### GIVEN EXERCISE
Format every line below as a two-column Markdown table, with the line number under "n" and the text under "Line". Leave out blank lines.

----

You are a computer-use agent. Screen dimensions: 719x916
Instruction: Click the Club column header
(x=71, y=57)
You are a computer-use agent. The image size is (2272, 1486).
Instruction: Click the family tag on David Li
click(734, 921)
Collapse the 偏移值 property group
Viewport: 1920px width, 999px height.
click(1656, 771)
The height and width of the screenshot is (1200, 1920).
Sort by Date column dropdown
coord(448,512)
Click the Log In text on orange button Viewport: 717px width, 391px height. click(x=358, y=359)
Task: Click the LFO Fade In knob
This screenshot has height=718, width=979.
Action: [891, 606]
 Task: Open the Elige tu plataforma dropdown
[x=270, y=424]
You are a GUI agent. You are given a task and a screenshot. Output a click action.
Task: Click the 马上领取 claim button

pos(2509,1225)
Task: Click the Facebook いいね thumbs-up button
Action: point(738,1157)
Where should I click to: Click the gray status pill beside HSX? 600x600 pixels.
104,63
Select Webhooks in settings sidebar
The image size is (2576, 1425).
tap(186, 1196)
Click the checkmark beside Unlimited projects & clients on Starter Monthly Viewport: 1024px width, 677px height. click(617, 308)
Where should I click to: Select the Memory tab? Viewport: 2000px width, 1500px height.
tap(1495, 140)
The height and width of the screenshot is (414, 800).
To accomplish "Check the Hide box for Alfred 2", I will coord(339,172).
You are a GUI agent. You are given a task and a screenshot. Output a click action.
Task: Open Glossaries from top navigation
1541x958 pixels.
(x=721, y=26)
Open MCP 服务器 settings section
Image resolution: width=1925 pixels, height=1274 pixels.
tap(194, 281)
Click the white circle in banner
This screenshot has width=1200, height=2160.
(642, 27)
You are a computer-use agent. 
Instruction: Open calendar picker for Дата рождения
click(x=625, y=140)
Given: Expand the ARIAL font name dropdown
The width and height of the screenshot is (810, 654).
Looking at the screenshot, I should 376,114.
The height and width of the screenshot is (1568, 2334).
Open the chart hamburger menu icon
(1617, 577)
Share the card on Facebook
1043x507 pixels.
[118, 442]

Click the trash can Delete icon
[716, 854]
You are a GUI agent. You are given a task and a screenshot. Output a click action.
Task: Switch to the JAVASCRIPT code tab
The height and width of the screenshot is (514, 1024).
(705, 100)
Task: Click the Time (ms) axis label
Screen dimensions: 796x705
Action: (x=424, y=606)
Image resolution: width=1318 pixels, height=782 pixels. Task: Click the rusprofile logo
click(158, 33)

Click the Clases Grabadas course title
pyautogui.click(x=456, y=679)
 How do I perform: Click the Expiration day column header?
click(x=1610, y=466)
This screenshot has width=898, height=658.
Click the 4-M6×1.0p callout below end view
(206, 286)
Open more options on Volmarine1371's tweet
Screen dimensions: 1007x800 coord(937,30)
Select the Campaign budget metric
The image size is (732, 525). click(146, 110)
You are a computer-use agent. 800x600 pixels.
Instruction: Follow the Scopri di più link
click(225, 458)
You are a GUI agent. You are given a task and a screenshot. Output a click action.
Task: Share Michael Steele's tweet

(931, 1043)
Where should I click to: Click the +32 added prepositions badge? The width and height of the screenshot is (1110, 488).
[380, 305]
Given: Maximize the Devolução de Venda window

----

### REPLY
| n | Line |
|---|---|
| 1 | You are a computer-use agent. Screen dimensions: 719x916 |
| 2 | Instruction: Click the Club column header |
| 3 | (x=71, y=57) |
| 4 | You are a computer-use agent. The image size is (2272, 1486). |
| 5 | Instruction: Click the family tag on David Li |
| 6 | click(734, 921) |
| 7 | Collapse the 偏移值 property group |
| 8 | Viewport: 1920px width, 999px height. |
| 9 | click(1656, 771) |
| 10 | The height and width of the screenshot is (1200, 1920). |
| 11 | Sort by Date column dropdown |
| 12 | coord(448,512) |
| 13 | Click the Log In text on orange button Viewport: 717px width, 391px height. click(x=358, y=359) |
| 14 | Task: Click the LFO Fade In knob |
| 15 | This screenshot has height=718, width=979. |
| 16 | Action: [891, 606] |
| 17 |  Task: Open the Elige tu plataforma dropdown |
| 18 | [x=270, y=424] |
| 19 | You are a GUI agent. You are given a task and a screenshot. Output a click action. |
| 20 | Task: Click the 马上领取 claim button |
| 21 | pos(2509,1225) |
| 22 | Task: Click the Facebook いいね thumbs-up button |
| 23 | Action: point(738,1157) |
| 24 | Where should I click to: Click the gray status pill beside HSX? 600x600 pixels. |
| 25 | 104,63 |
| 26 | Select Webhooks in settings sidebar |
| 27 | The image size is (2576, 1425). |
| 28 | tap(186, 1196) |
| 29 | Click the checkmark beside Unlimited projects & clients on Starter Monthly Viewport: 1024px width, 677px height. click(617, 308) |
| 30 | Where should I click to: Select the Memory tab? Viewport: 2000px width, 1500px height. |
| 31 | tap(1495, 140) |
| 32 | The height and width of the screenshot is (414, 800). |
| 33 | To accomplish "Check the Hide box for Alfred 2", I will coord(339,172). |
| 34 | You are a GUI agent. You are given a task and a screenshot. Output a click action. |
| 35 | Task: Open Glossaries from top navigation |
| 36 | 1541x958 pixels. |
| 37 | (x=721, y=26) |
| 38 | Open MCP 服务器 settings section |
| 39 | Image resolution: width=1925 pixels, height=1274 pixels. |
| 40 | tap(194, 281) |
| 41 | Click the white circle in banner |
| 42 | This screenshot has width=1200, height=2160. |
| 43 | (642, 27) |
| 44 | You are a computer-use agent.  |
| 45 | Instruction: Open calendar picker for Дата рождения |
| 46 | click(x=625, y=140) |
| 47 | Given: Expand the ARIAL font name dropdown |
| 48 | The width and height of the screenshot is (810, 654). |
| 49 | Looking at the screenshot, I should 376,114. |
| 50 | The height and width of the screenshot is (1568, 2334). |
| 51 | Open the chart hamburger menu icon |
| 52 | (1617, 577) |
| 53 | Share the card on Facebook |
| 54 | 1043x507 pixels. |
| 55 | [118, 442] |
| 56 | Click the trash can Delete icon |
| 57 | [716, 854] |
| 58 | You are a GUI agent. You are given a task and a screenshot. Output a click action. |
| 59 | Task: Switch to the JAVASCRIPT code tab |
| 60 | The height and width of the screenshot is (514, 1024). |
| 61 | (705, 100) |
| 62 | Task: Click the Time (ms) axis label |
| 63 | Screen dimensions: 796x705 |
| 64 | Action: (x=424, y=606) |
| 65 | Image resolution: width=1318 pixels, height=782 pixels. Task: Click the rusprofile logo |
| 66 | click(158, 33) |
| 67 | Click the Clases Grabadas course title |
| 68 | pyautogui.click(x=456, y=679) |
| 69 |  How do I perform: Click the Expiration day column header? |
| 70 | click(x=1610, y=466) |
| 71 | This screenshot has width=898, height=658. |
| 72 | Click the 4-M6×1.0p callout below end view |
| 73 | (206, 286) |
| 74 | Open more options on Volmarine1371's tweet |
| 75 | Screen dimensions: 1007x800 coord(937,30) |
| 76 | Select the Campaign budget metric |
| 77 | The image size is (732, 525). click(146, 110) |
| 78 | You are a computer-use agent. 800x600 pixels. |
| 79 | Instruction: Follow the Scopri di più link |
| 80 | click(225, 458) |
| 81 | You are a GUI agent. You are given a task and a screenshot. Output a click action. |
| 82 | Task: Share Michael Steele's tweet |
| 83 | (931, 1043) |
| 84 | Where should I click to: Click the +32 added prepositions badge? The width and height of the screenshot is (1110, 488). |
| 85 | [380, 305] |
| 86 | Given: Maximize the Devolução de Venda window |